Luca Signorelli - Autoritratto - Cappella di San Brizio, OrvietoLuca Signorelli probabilmente fu allievo di Piero della Francesca e si interessò particolarmente al Pollaiolo e alla naturalezza dei corpi umani.
Nel 1482 fu chiamato a Roma per dipingere nella Cappella Sistina il “Testamento e Morte di Mosè“. Nelle sue opere il particolare principale che colpisce è la voglia di rompere gli schemi ed uscire da quei paletti figurativi tradizionali.
Nella “Flagellazione” è evidente il formalismo, contemporaneamente spicca l’accurato studio dei corpi umani e la ricerca di pose sempre più elaborate. Studi confermati nelle “Storie di San Benedetto” affrescate in collaborazione con Sodoma.
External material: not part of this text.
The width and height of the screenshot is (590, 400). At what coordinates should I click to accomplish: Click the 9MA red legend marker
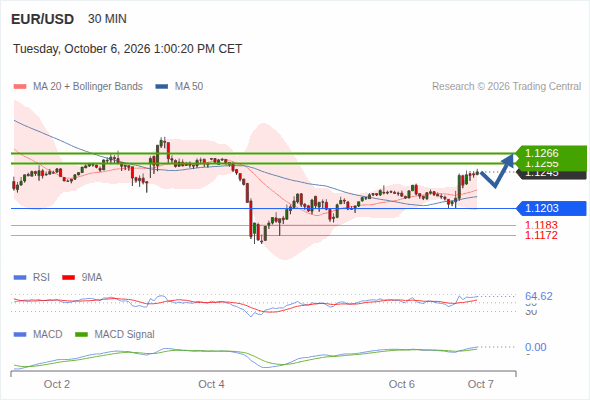point(68,278)
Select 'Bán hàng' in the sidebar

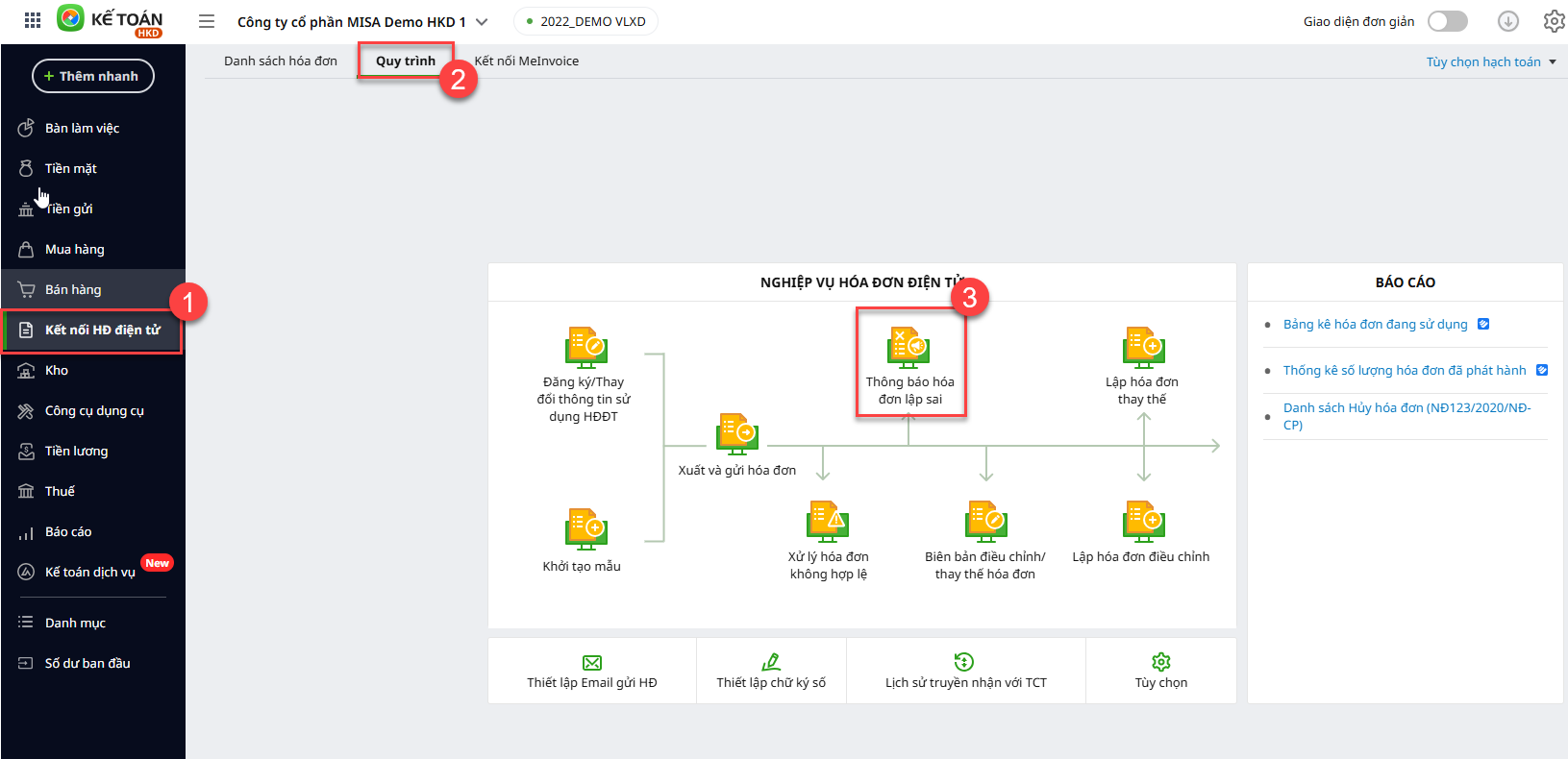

Verso il 1490 – 92 Signorelli dipinse l'”Educazione di Pan” per Lorenzo il Magnifico, opera in cui viene affrontata un’interpretazione spettacolare della mitologia classica. Completamente diversi, invece, sono gli affreschi eseguiti tra il 1499 e il 1502 nella cappella di San Brizio del Duomo di Orvieto; erano passati solo pochi anni dall'”Educazione di Pan” ma i risultati sembrano completamente diversi. L’artista fu chiamato per completare affreschi già cominciati da Beato Angelico occupandosi nei lunettoni della “Predicazione dell’Anticristo“, “La fine del mondo“, “La resurrezione dei morti“, “Il Giudizio Universale“, gli “Eletti” e i “Dannati“. Sui basamenti dipinse ritratti di poeti antichi e moderni.
Tutti gli affreschi hanno dei riferimenti alla vita di quel tempo e soprattutto alla situazione politico-religiosa; nella Predicazione dell’Anticristo un personaggio in piedi su un podio che ammonisce gli ascoltatori ed è affiancato da Satana è individuato come Savonarola, ovvero il predicatore che aveva istigato i fedeli ad una rivolta contro la Chiesa. Una volta individuato il fine antisavonaroliano di questo ciclo di affreschi la lettura dell’insieme diventa più chiara.